# Puppy won't stop jumping on everybody



## Cheryl (Mar 5, 2016)

Help! Butch jumps on everybody, all the time. Every time someonr walks up to him, he jumps. The problem is, he scratches. We tell him no, down. He doesn't seem to understand. Any suggestions, please. I am afraid he will hurt someone and he is alittle out of control. Thank you


----------



## gingerling (Jun 20, 2015)

Not an unusual behavior, try searching some of the responses.

1) Put Butch on lead so you can keep him under control when greeting new people. 

2) Suggest people bend down to meet Butch so he doesn't need to jump.

3) Turn away quickly if he starts to jump, they hate being ignored. 

4) Work on the off command with rewards as part of your training routine, before he gets excited in the moment.


----------



## Cheryl (Mar 5, 2016)

Thank you! The problem is with our family as well. He just keeps lunging at us and jumping. He is almost 5 months old. I just don't want it to get out of control. It's like he doesn't hear me when I say down or no. Thank you for taking the time to help. Is it like....if you can't control them when they are young, it could get worse as they get older?


----------



## gingerling (Jun 20, 2015)

It's actually instinctual for dogs to jump up to greet, so unless you actively train them it's unlikely they'll out grow it. 

You have to start by teaching the words "Off!" and "No!". A lot of folks think that their dogs just know or will know what the words mean if we just say it enough. You have to pair the word with their behavior and your request consistently for them to make that association. Training involves teaching them the specifics of human language they seem to realize is communication without the understanding of actual vocabulary.

Try putting the lead on so you have more control to prevent his jumping, and as he's lunging, say "OFF!". Again, if this isn't possible, like when you come home, bend down to his level, and actively maintain pressure on his shoulders to prevent him from lunging, or turn away quickly if all else fails. When you prevent him from jumping male sure you praise him by saying "Good off, good boy!". You want to use the command when he's doing hat he's not supposed to, and then use the command in conjunction with praise when he performs.

Whenever you work against instinct it takes more patience, consistency, and time, so stay with it and don't get discouraged.


----------



## Pecan_and_BB (Jun 15, 2015)

In my experience, telling a dog "Off" or "Down" or whatever you use once they have jumped up, trains them to do just that, get down after they have jumped. It doesn't actually train a dog to "Stay Down" before they jump. ie: when you teach your son/daughter to drive a car, you give them A LOT of notice to put their turn signal on and to make a turn before you are at the corner so they have a chance to process what you are asking of them.

A couple of things that have worked for me and my dogs over the years. When a dog jumps up on you, stand tall and take a couple of steps forward, the dog experiences the feeling that they will topple over backwards and will put all four paws firmly on the ground quite quickly. Try not to use your hands and they can interpret that as play. Use whatever off command once you feel that their front paws come off of you but before they hit the ground.

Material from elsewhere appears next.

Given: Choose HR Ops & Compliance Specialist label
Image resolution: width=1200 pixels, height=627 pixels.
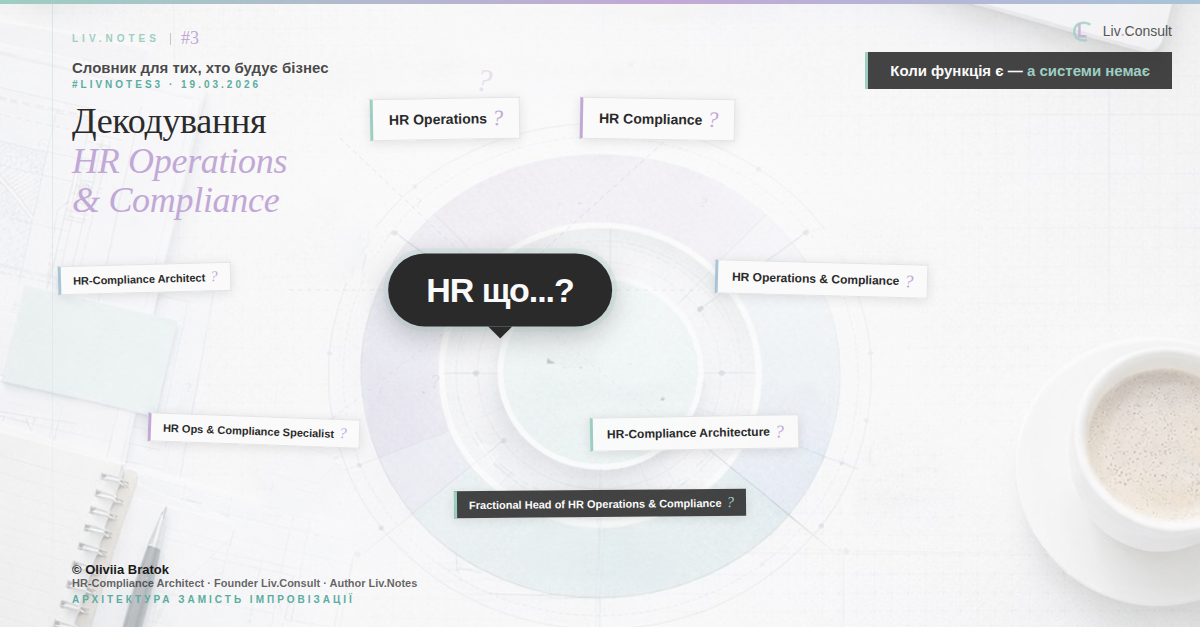Looking at the screenshot, I should point(248,431).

If you know exactly when your dog is about to jump on someone, you need to train for the "Stay Down" command and this has to happen way before your dog is jumping. If your dog has already begun his jumping motion (a couple of gallops towards the person, or you see those tap dancing paws start to lift at the same time) you are already way too late with the command. As Gingerling stated, use a lead for this to keep your dog in control and issue a "Stay Down" or whatever you want to use when you see the tell tale signs that they are getting ready to jump. To start, I stand still, step down on the leash leaving just enough for my dog to sit or stand and issue the command. Once the people approach and your dog is calm, praise your dog and release them from the command so that they can greet the people. If you see after the release that they are going to jump, repeat it.

Now, just because your dog is no longer jumping on you, doesn't mean that they get that they can't jump on everyone. So ensure you repeat this process with a lot of different people and ensure you (and your family members) are the ones issuing the commands.


----------



## texasred (Jan 29, 2012)

Others may feel differently, but I try and not use the word No with young puppies. We use the word No for so many things, and they just don't get what is being asked of them. Using command words for a desired behavior, and then having them follow through has worked better for me. I try and only use the word No after they are older. If I give a known command (that they have followed 100s of times) and they offer a different response. I will then use the word No, followed by the command to let them know they need to offer the correct response.


----------



## lilyloo (Jun 20, 2012)

Ruby still jumps on visitors occasionally, but way less than she used to. 

The best thing we ever did was teach her the "place" command. She has several different places, but the one she goes to when a visitor comes over is an accent chair we have in our living room. If we hear the door or know someone is about to come in, we say "place" and she automatically goes to this chair. It puts her at near the same height as humans, so she doesn't feel the need to jump. It also gets her out of the way so people can walk in without tripping over her, because we all know they have to be right at your feet. 

We also make her sit before she gets any attention. If she's bouncing around like a kangaroo we ignore her until she's calm.


----------